**PROBLEMS AND TASKS:**
- 1) Answer these questions from the excerpt on incest laws and the harm principle:
(a) What does the harm principle hold?
(b) What publication ran the article that profiled related adult couples who could not marry?
(c) What harm do some cite to distinguish adult incest from homosexuality?
- 2) Write the next part of the excerpt on incest laws and the harm principle, starting after its last sentence.

This inclination was also clear when the 1980's U.S. Supreme Court considered the constitutionality of laws prohibiting consensual same-sex relationships.  Opponents of criminalization at the time argued (and really had to argue) that striking down bans on homosexuality would not logically entail striking down bans on adult consensual incest as well.  And many opponents of abortion would nonetheless allow an exception for pregnancies resulting from rape or incest, presumably including consensual incest between adults.

Yet, despite the common gut feeling that incest is wrong, it can indeed be harmless, and laws against it would then seem plainly to violate the harm principle (which holds that it is inappropriate to condemn and prohibit harmless conduct).  I became increasingly sympathetic to this argument  regarding incest after reading a New York Times magazine article quite a few years ago, which profiled adult couples in love that could not get married because they were related to each other.  Before reading that article, I had given little thought to the issue of consensual adult incest, and I imagined that only emotionally disturbed adults would seek the right to this activity.  I also found the analogy between homosexuality and incest to be a faulty and dismissive "reductio ad absurdum" argument that simply invited its listeners to reject homosexuality.

After reading more about couples that were otherwise quite ordinary and simply sought the right to marry like other people could, I concluded that even though I and a majority of people find the idea of sibling incest disgusting, and perhaps in part because we do, it is very important to protect people who want to engage in such behavior from the consequences of our disgust, so long as the behavior harms no one.  That is, we have no more business prohibiting adult consensual incest than do the people who find the idea of homosexuality unappealing in prohibiting homosexuality.

Some have made arguments trying to distinguish incest from homosexuality by suggesting that adult incest truly is harmful, because genetic defects are more likely in children of incest than in children of non-incestuous unions.  (It is out of concern for this problem, I think, that Professor Haidt has his hypothetical incestuous couple using contraception).

**PROVIDED DATA:**
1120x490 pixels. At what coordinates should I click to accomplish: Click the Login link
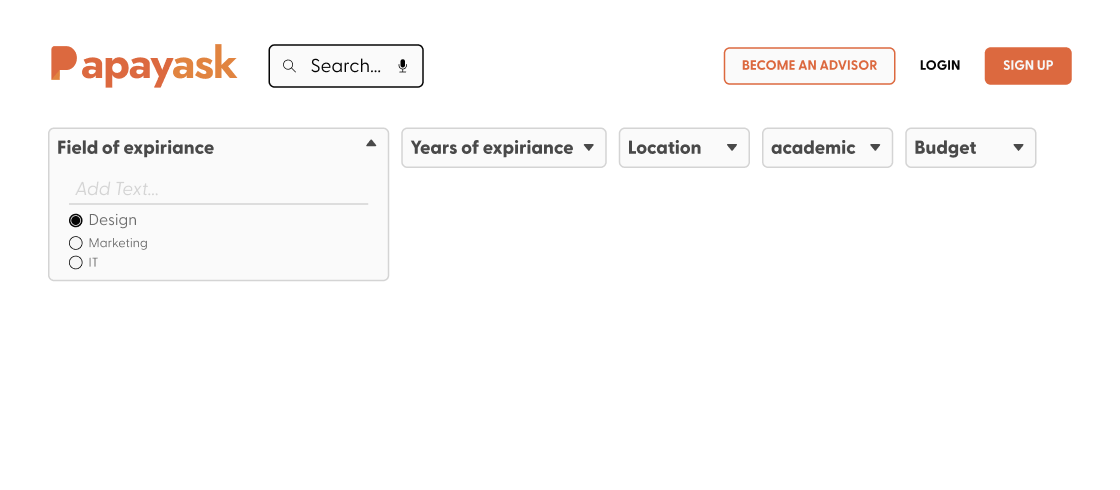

**TASK ANSWERS:**
- 1)
(a) It holds that it is inappropriate to condemn and prohibit harmless conduct.
(b) A New York Times magazine.
(c) Genetic defects are more likely in children of incest than in children of non-incestuous unions.

- 2)
But the notion of prohibiting couplings more likely to yield potentially "defective" children is not currently, in general, an acceptable basis for legal prohibitions.  Most of us do not, for example, consider it legitimate to sterilize people who carry genetic anomalies to avoid the birth of children with defects (though the U.S. Supreme Court's last holding on the subject, in Buck v. Bell, gave it the Constitution's stamp of approval).  Most of us also do not consider it legitimate to prohibit carriers of genetic mutations from marrying or from having sexual relations with other such carriers.  A pregnant woman in her forties, for example, has an elevated risk of giving birth to a child with Downs Syndrome, and we learned recently from an article in the New York Times that the sperm of older men have an elevated risk of producing children with autism or schizophrenia.  Yet no one would suggest that older men be prohibited from getting married, from having sex, or even from conceiving children through technology-assisted reproduction.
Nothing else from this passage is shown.